A concessão judicial do registro é viável, pois o INPI não pode recusar o registro com base em suposta colidência já afastada pela própria titular da marca anterior.
O INPI deve arcar com as custas processuais e honorários advocatícios, pois deu causa à demanda ao indeferir indevidamente os pedidos de registro, sendo fixado o percentual de 10% sobre o valor da causa.
IV. DISPOSITIVO E TESE
Remessa necessária conhecida e desprovida.
Tese de julgamento:
O indeferimento de registro de marca com fundamento no artigo 124, XIX, da LPI exige a efetiva comprovação do risco de confusão ou associação indevida, não bastando a mera semelhança nominativa.
A existência de Cartas de Consentimento emitidas pela titular da marca anterior constitui elemento relevante para afastar a alegação de colidência.
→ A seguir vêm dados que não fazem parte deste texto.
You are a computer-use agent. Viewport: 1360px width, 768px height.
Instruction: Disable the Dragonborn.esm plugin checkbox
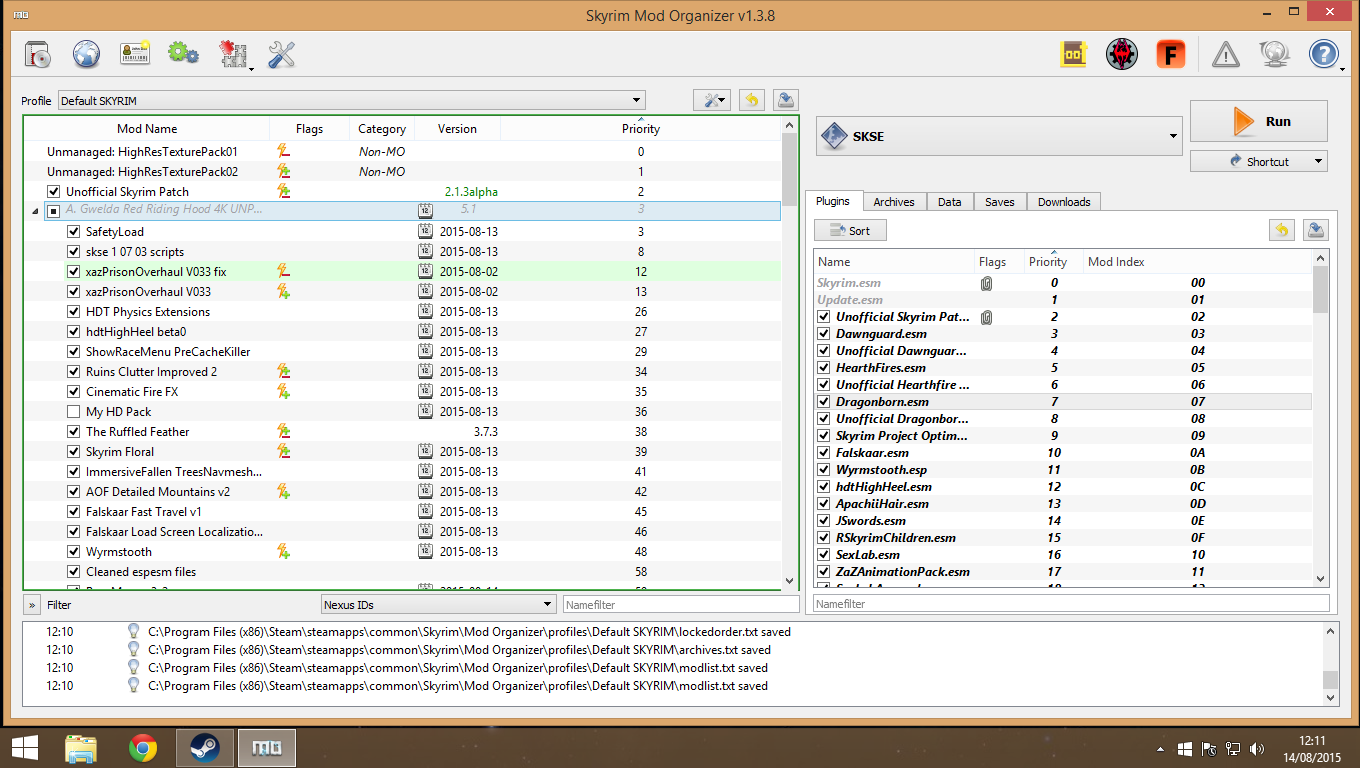pos(823,402)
A motivação per relationem é válida e não viola o artigo 93, IX, da CRFB.
O INPI pode ser condenado ao pagamento de honorários advocatícios quando der causa à demanda ao indeferir indevidamente pedidos de registro de marca.
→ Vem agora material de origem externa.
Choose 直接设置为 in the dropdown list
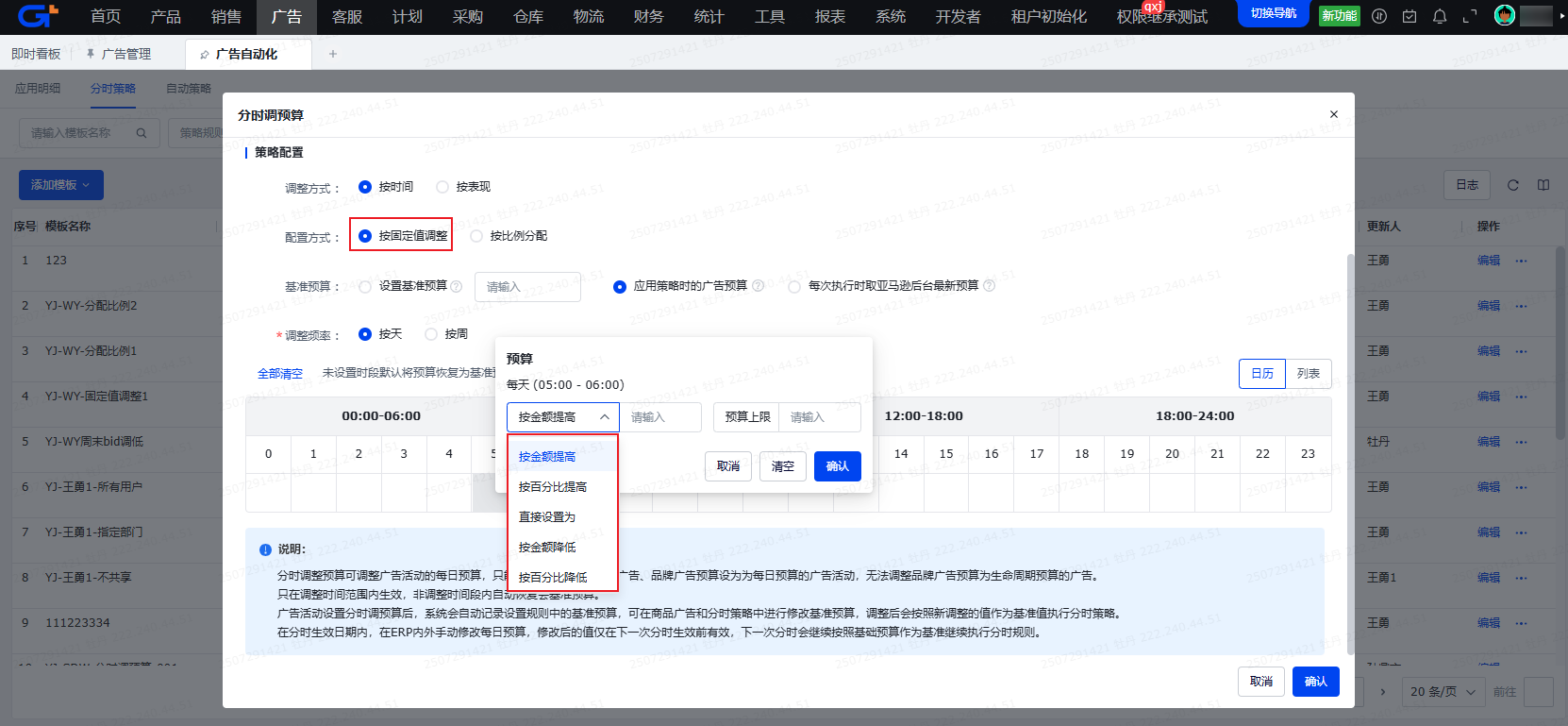The height and width of the screenshot is (726, 1568). click(547, 516)
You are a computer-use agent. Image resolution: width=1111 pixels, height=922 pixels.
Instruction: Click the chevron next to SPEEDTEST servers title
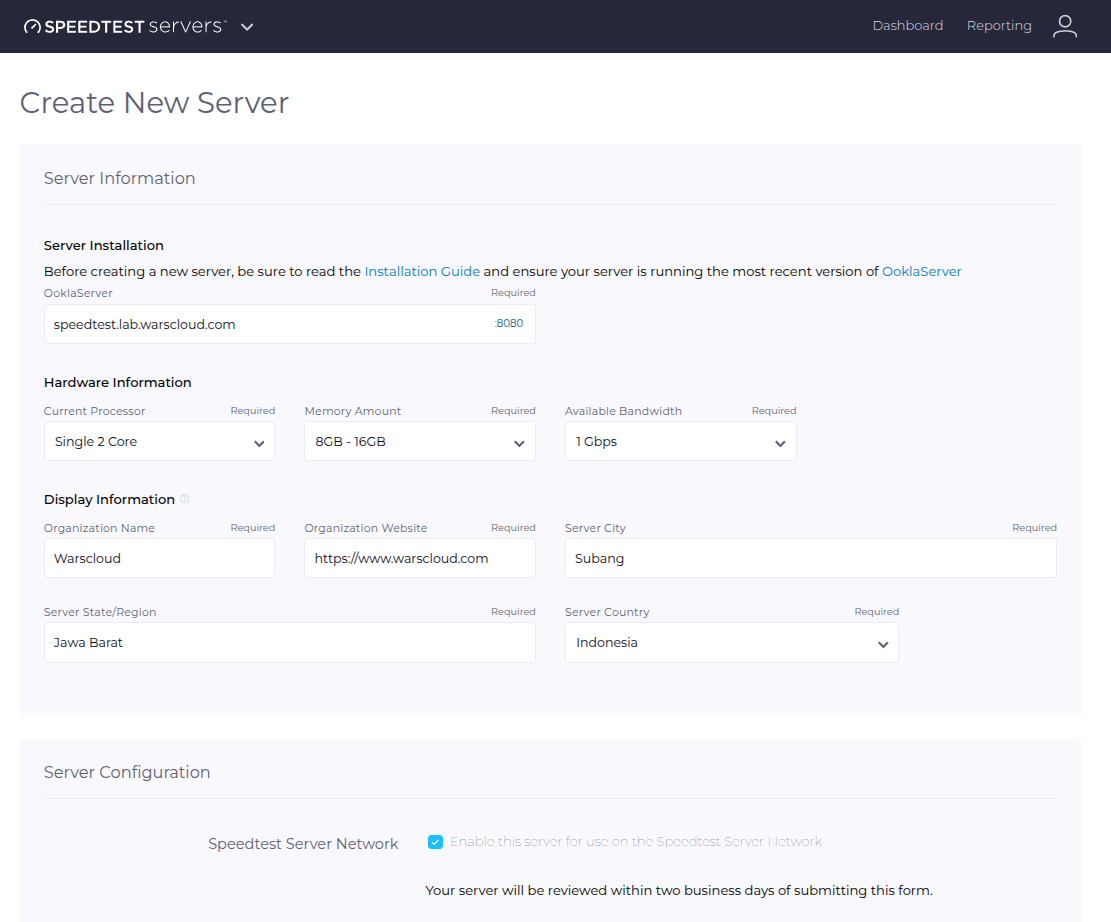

Dispositivos relevantes citados: CF/1988, art. 93, IX; CPC/2015, art. 496, § 3º, I; Lei da Propriedade Industrial (LPI), art. 124, XIX.
Jurisprudência relevante citada: Súmula 490 do STJ; Tema 1081 do STJ; Súmula 61 do TRF-2.
ACÓRDÃO
Vistos e relatados estes autos em que são partes as acima indicadas, a Egrégia 2ª Turma Especializada do Tribunal Regional Federal da 2ª Região decidiu, por unanimidade, NEGAR PROVIMENTO à remessa necessária, nos termos do relatório, votos e notas de julgamento que ficam fazendo parte integrante do presente julgado.
Rio de Janeiro, 10 de junho de 2025.